(Records for locating described items)
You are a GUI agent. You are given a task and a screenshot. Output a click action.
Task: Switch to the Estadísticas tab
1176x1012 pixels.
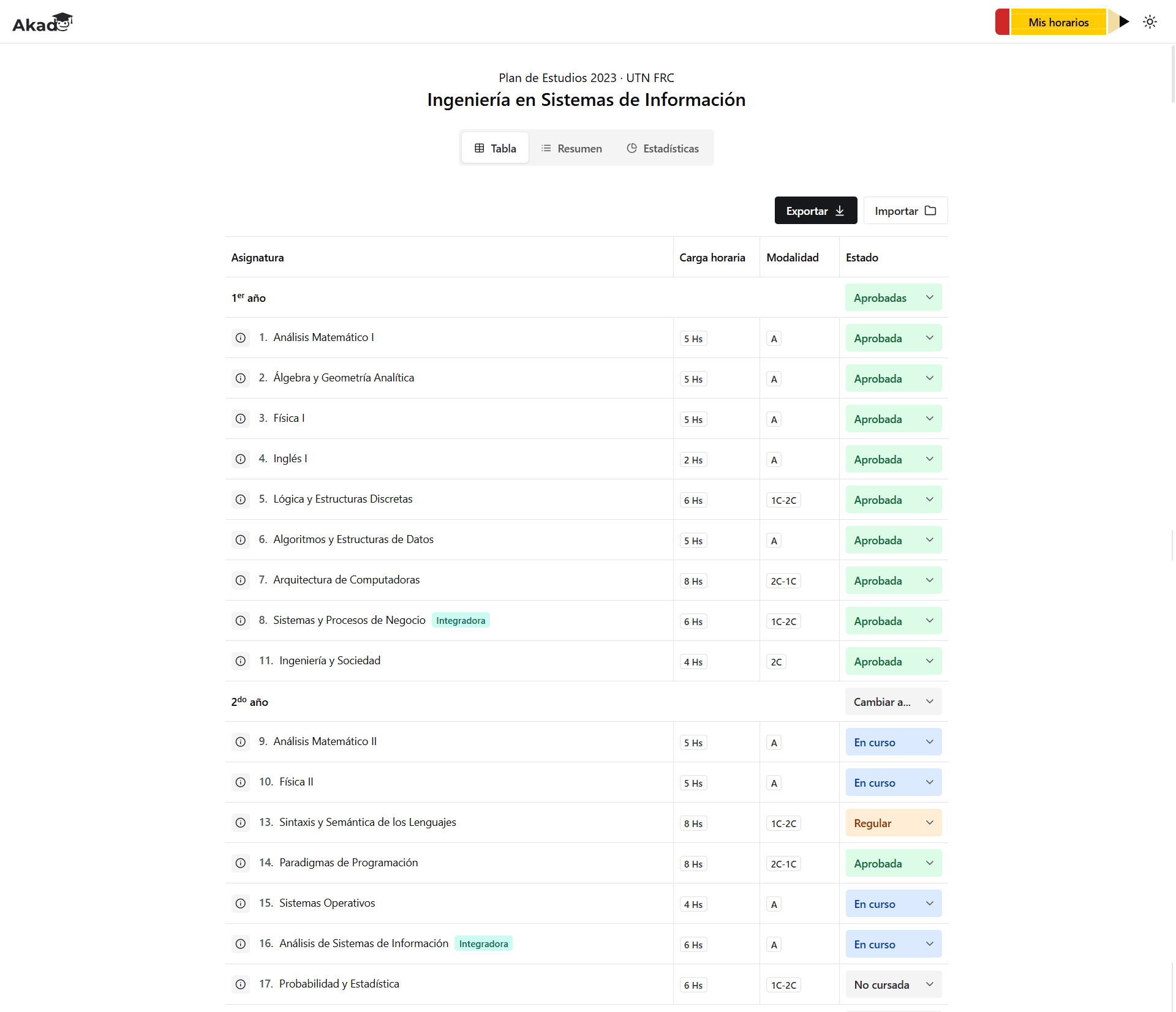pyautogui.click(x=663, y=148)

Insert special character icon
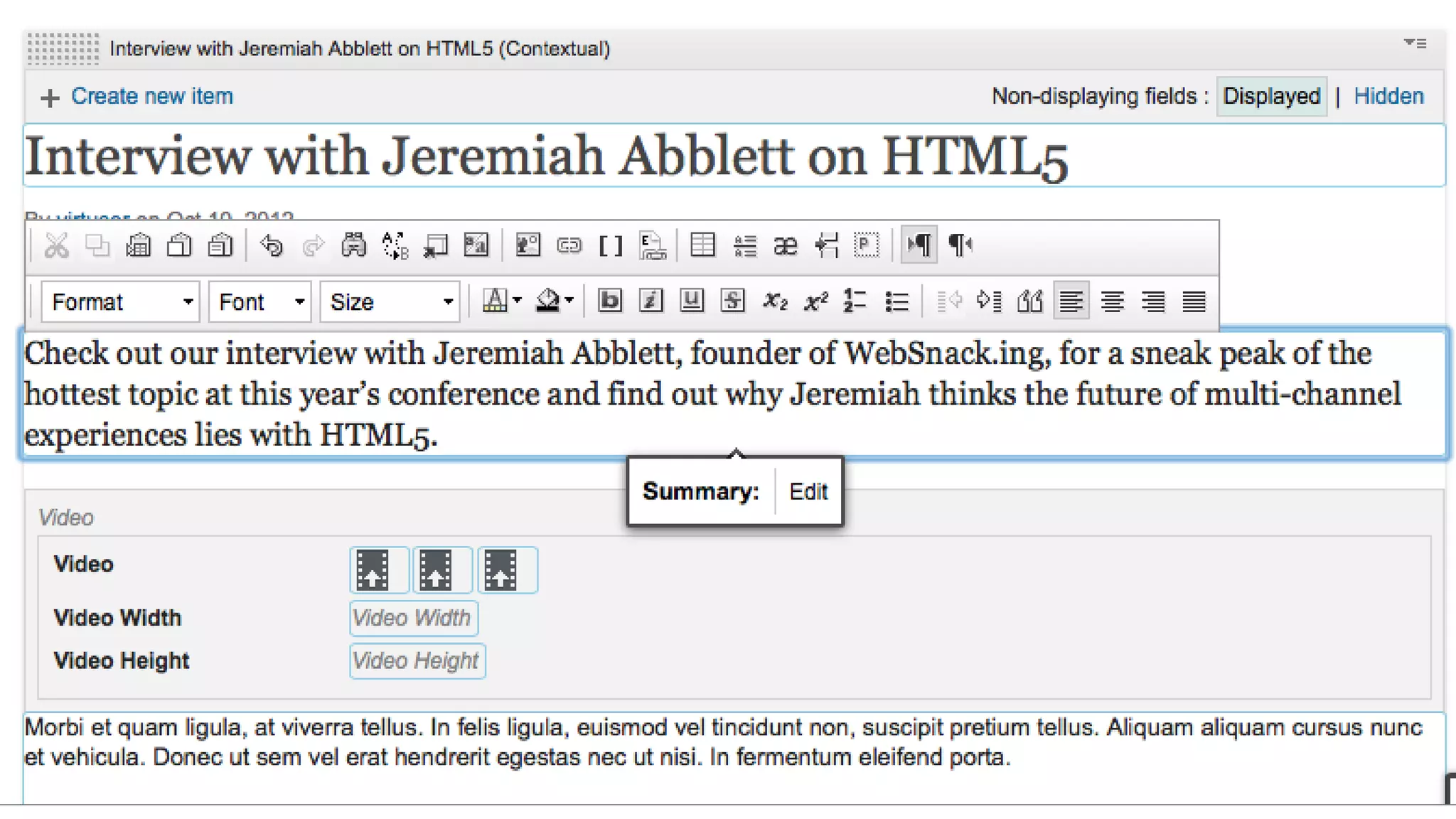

WRITTEN INSTRUCTION:
Could you write out all of the data above again, requests included, with -58 added to every coordinate in the answers? Leave out the pictures.

TASK RESPONSE:
You are a GUI agent. You are given a task and a screenshot. Output a click action.
Task: Switch to the Estadísticas tab
1176x1012 pixels.
pyautogui.click(x=605, y=90)

Insert special character icon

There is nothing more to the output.